While the Ebola outbreak has not yet directly affected food prices in the Sahel, border closings and movement restrictions have impacted trade flows, particularly along Senegal’s border with Guinea, where the closure of 16 markets have reduced trade volume by up to 50 percent, WFP says.

Pastoralists

Due to the late onset of rains in areas such as Mauritania, northern Niger, Chad, Senegal and northern Cameroon, pastoralists had a much longer lean season than usual in 2014.

“They were waiting for their pasture, because as soon as the rains come, of course the fodder starts to grow, and then animals get fed and there is a supply of drinking water,” Piper said. “But they had to wait a very, very long time this year.”

Some of the animals died. Others never became large or healthy enough to sell for a decent profit.

“We’ve now left the period of hardship for the pastoralists and this situation has improved some,” David said. “But they passed a very difficult time in certain zones and it’s possible that this will affect the incomes of those that were most vulnerable.”

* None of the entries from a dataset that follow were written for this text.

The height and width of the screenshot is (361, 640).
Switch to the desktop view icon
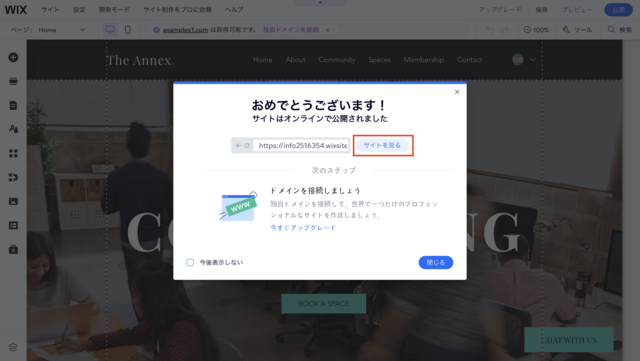click(x=110, y=30)
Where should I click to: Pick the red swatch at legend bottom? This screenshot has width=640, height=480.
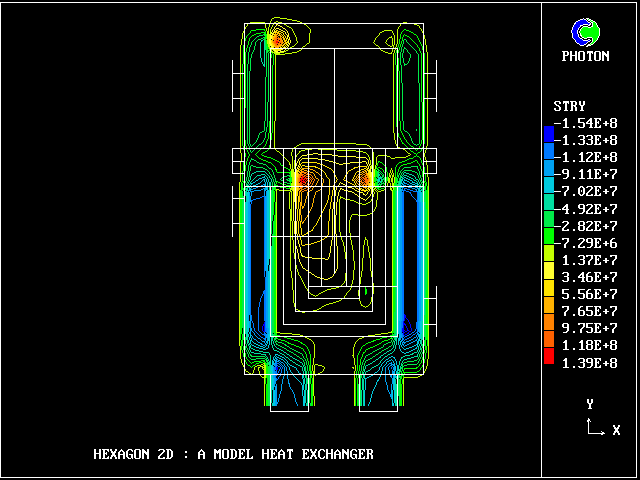click(x=548, y=356)

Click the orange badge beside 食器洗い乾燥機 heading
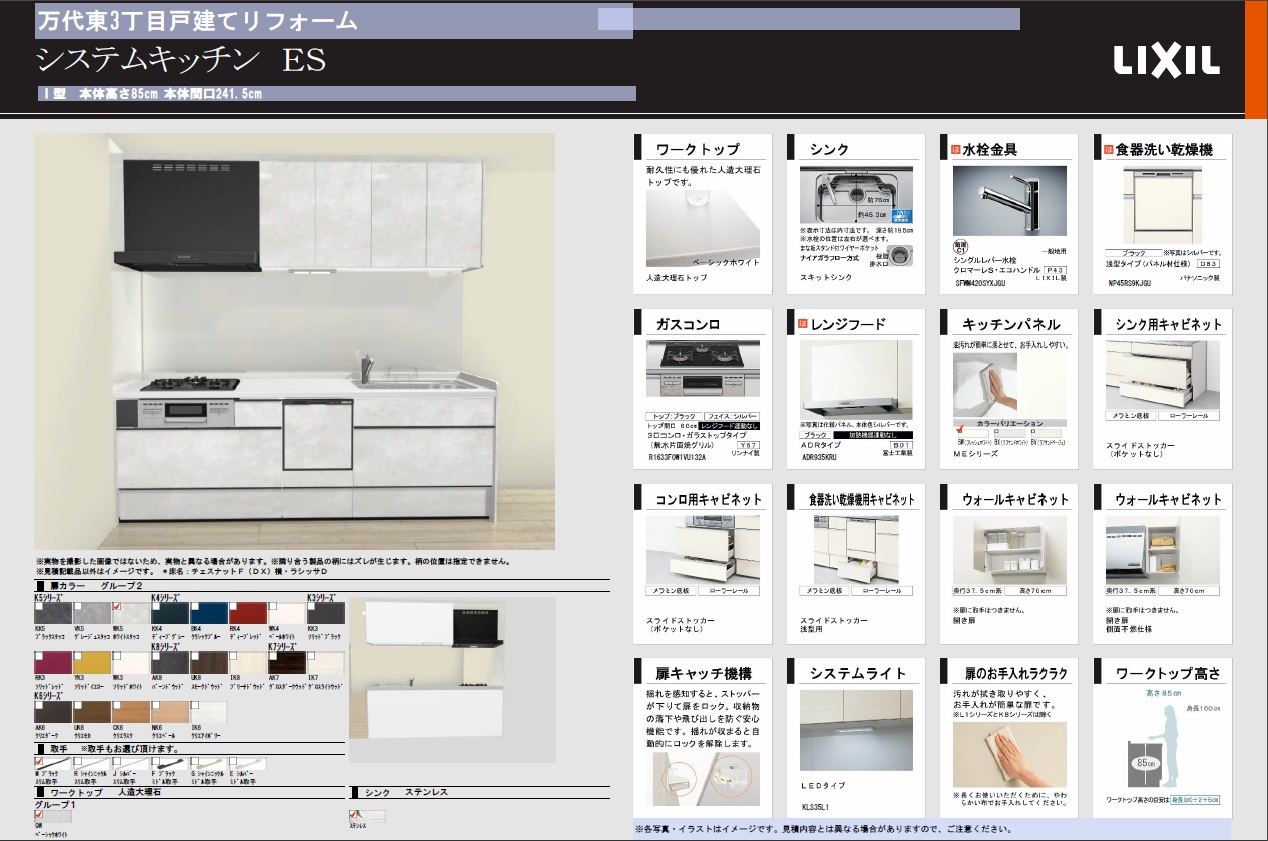click(1108, 150)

The security situation in CAR – a key frontier for the movement of animals into and out of the Sahel and northern Nigeria, and a key market for buying and selling animals – also meant that many pastoralists were unable to follow their normal trade routes.

Nutrition

There are now more than 6.4 million acutely malnourished children under the age of five in the Sahel, including 1.6 million who are severely malnourished and 4.8 million who are moderately malnourished, according to OCHA.

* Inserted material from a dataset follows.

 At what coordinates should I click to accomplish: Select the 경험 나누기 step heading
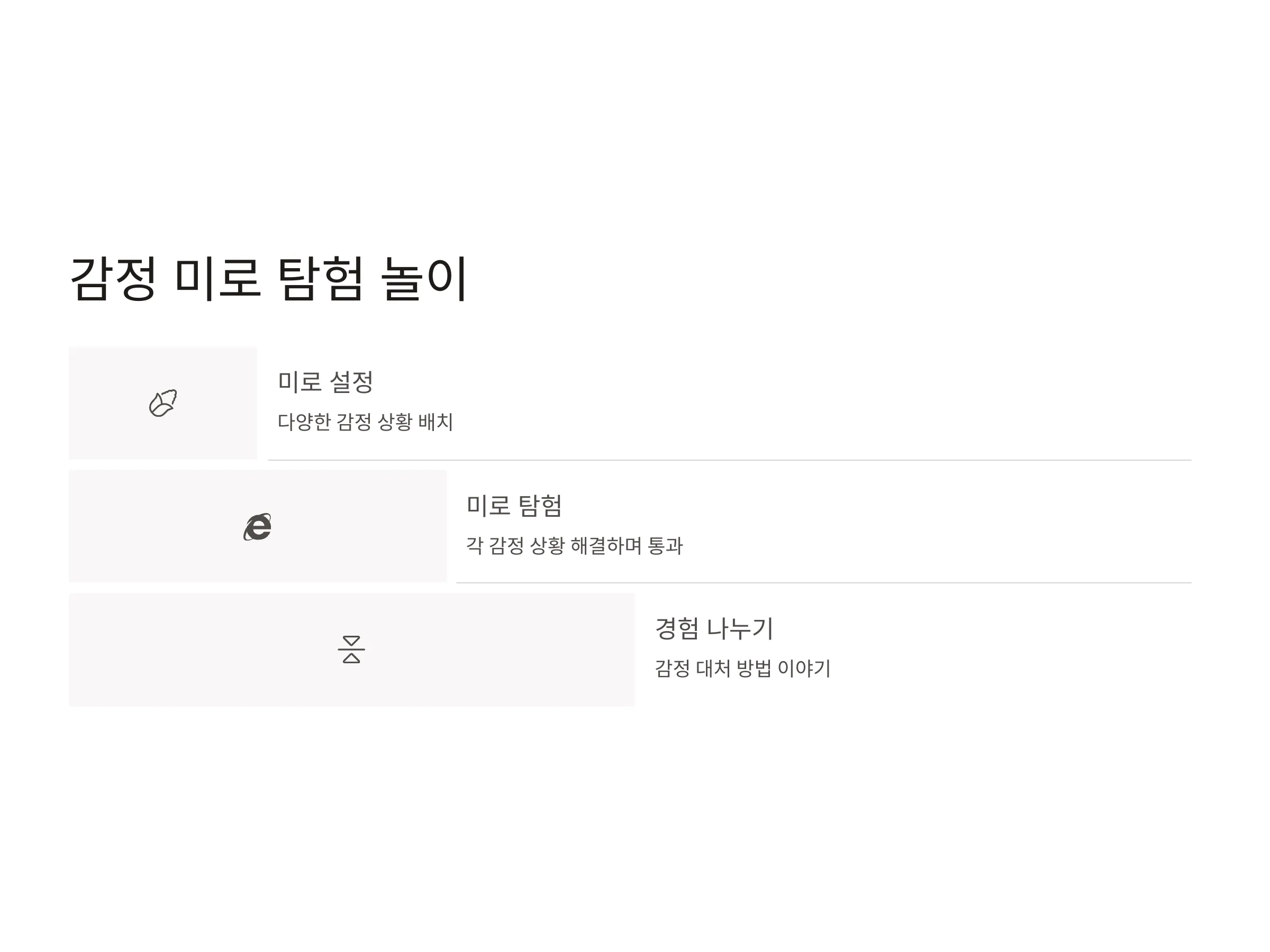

“Malnutrition is stubbornly high and remains high in all the countries, but has deteriorated significantly at the moderate levels in northeast Nigeria,” Piper said, adding that around 1.4 million more children have become malnourished since the beginning of the year.

The majority of this increase comes from northeastern Nigeria, where ongoing violence and conflict between Boko Haram, Nigerian security forces and civilian militias continues to displace people in considerable numbers. There are now an estimated 1.5 million displaced people in Nigeria, according to OCHA – mostly women and children.

Funding shortfall

More than US$1.9 billion is needed to meet humanitarian needs in the Sahel this year, up from 1.7 billion in 2013 and 1.6 billion in 2012, OCHA reports.

As of 17 October, OCHA’s Strategic Response Plan (SRP) appeal was just 39 percent funded. An additional $300 million has been pledged outside the SRP towards Sahel projects, bringing the total funded appeal to an estimated 50 percent.

“Over a billion dollars has been committed towards the Sahel thus far, but the bottom line is, the numbers keep going up and so our budget keeps going up as result,” Piper said. “It is clearly insufficient for the task this year and has forced us to make some severe cuts in some parts of some programmes,” Piper said.

This includes reducing rations to refugee groups, suspending assistance to pregnant and lactating mothers in certain countries, and making choices between urgent lifesaving measures and important, but often overlooked preventive long-term needs, such as investment in water and sanitation programmes.

“There is a growing body of people across the region that are so acutely vulnerable, that it only takes a small push for them to go from just coping to crisis,” Piper said. “This represents a humanitarian crisis but also a governance crisis and also much more profound structural development challenges. So it’s these issues that need to be addressed successfully in order to start turning these trends around.